Continuity of care needs to be seen in your charting. By this I mean if it was an issue on the prior shift, you most likely willl need to document on it on your shift, esp if the previous nurse forgot to chart (like if a GTube was reinserted, you should chart something). There are ways to do it and to do 'late entries'. Admissions, significant changes of status, wound appearance, MD contacts, family communication, ABT, falls, incidents, teaching, discharges, etc etc etc all require charting but your facility may have specific forms to use and your policy & procedure manual should guide you. Again, your SD nurse can help.

Some tips --- get in the habit of reading 2-3 entries ahead of your entry. It will give you areas to focus on and also you'll see who charts well so you can learn from them.

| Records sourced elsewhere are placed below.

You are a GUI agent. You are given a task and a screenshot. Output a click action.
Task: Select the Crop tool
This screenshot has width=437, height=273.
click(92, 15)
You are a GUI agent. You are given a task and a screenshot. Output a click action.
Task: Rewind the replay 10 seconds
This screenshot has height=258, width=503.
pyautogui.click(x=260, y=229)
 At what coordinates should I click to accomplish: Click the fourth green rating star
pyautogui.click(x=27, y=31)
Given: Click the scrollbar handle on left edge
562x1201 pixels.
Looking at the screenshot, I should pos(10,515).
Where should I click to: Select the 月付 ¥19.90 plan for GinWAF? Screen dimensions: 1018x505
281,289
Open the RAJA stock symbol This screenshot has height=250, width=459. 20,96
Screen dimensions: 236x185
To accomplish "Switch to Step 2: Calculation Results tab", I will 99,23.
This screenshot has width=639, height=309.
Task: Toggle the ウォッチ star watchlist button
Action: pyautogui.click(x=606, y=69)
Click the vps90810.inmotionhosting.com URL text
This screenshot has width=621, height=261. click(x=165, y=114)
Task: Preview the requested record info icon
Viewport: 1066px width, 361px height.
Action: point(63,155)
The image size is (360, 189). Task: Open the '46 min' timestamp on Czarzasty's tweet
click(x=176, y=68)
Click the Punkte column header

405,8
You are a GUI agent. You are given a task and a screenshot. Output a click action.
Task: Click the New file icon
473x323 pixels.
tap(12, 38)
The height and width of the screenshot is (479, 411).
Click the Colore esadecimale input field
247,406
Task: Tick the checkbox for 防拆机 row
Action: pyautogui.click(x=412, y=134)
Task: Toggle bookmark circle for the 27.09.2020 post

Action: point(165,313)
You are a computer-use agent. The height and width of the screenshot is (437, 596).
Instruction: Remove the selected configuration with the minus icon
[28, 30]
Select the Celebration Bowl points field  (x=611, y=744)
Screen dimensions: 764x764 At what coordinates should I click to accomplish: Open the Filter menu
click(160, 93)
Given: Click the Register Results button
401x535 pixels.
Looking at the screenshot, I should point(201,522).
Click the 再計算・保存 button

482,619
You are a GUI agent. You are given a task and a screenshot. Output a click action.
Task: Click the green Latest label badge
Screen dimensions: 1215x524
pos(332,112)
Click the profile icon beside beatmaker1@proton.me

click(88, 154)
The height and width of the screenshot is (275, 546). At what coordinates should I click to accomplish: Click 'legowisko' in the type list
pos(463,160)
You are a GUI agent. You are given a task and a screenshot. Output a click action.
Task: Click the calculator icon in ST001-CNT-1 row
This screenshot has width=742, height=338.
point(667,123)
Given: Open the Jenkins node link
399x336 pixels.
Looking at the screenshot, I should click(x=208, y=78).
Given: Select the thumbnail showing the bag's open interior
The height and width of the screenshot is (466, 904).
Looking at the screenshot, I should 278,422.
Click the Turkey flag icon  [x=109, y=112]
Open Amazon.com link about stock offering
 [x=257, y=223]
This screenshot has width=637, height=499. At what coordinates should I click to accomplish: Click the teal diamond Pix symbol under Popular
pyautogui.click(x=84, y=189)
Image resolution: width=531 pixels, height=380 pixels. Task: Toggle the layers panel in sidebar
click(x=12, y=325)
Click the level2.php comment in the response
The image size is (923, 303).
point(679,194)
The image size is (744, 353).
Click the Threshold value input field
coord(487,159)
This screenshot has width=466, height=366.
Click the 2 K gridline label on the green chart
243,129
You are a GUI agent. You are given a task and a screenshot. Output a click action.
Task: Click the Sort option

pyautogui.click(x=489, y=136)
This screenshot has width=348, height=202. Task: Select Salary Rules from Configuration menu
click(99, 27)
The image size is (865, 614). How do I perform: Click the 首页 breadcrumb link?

Please avoid the 'dear diary' type of charting - repetitive non-specific charting just for the sake of charting. Don't waste your time! Be careful of 'left' and 'right' entries (so many mistakes are made). And be sure your note MATCHES the MD order (like if O2 at 2 lpm matches the O2 at 2 lpm order even if the nurse ahead wrote 3 lpm!). These are 2 reasons I like to read the previous notes!

Some NO NOs --- don't ever be negative, judgemental or point accusingly at some other staff nurse, MD, dept head, etc. The progress note should reflect patient care not problems with staff. And don't put the facility in a bad light - not the place to do it!!! Negativity will come back and bite you in the butt! And please, please, please never, ever leave space for someone!!! People are STILL doing it. Let them do a 'late entry' if they must. If your pt goes bad, they could write something in that blank space that leaves you at fault. DON'T DO IT!!! Be careful of abbreviations (don't make anything up). I tend to just shorten words. Penmanship is crucial - I do know of surveys that have have commented on problematic handwriting.

I'm not a DON/ADON, but I have been supervisor and Staff Developement (can't you tell I like to teach). I could go on & on because I have been responsible for staff documentation. Staff Dev probably has examples that you can just fill in the blank. There's not enough room on this site to be specifically specific. Good charting will become easier and quicker as time goes on. And it's your legal defense. Good luck.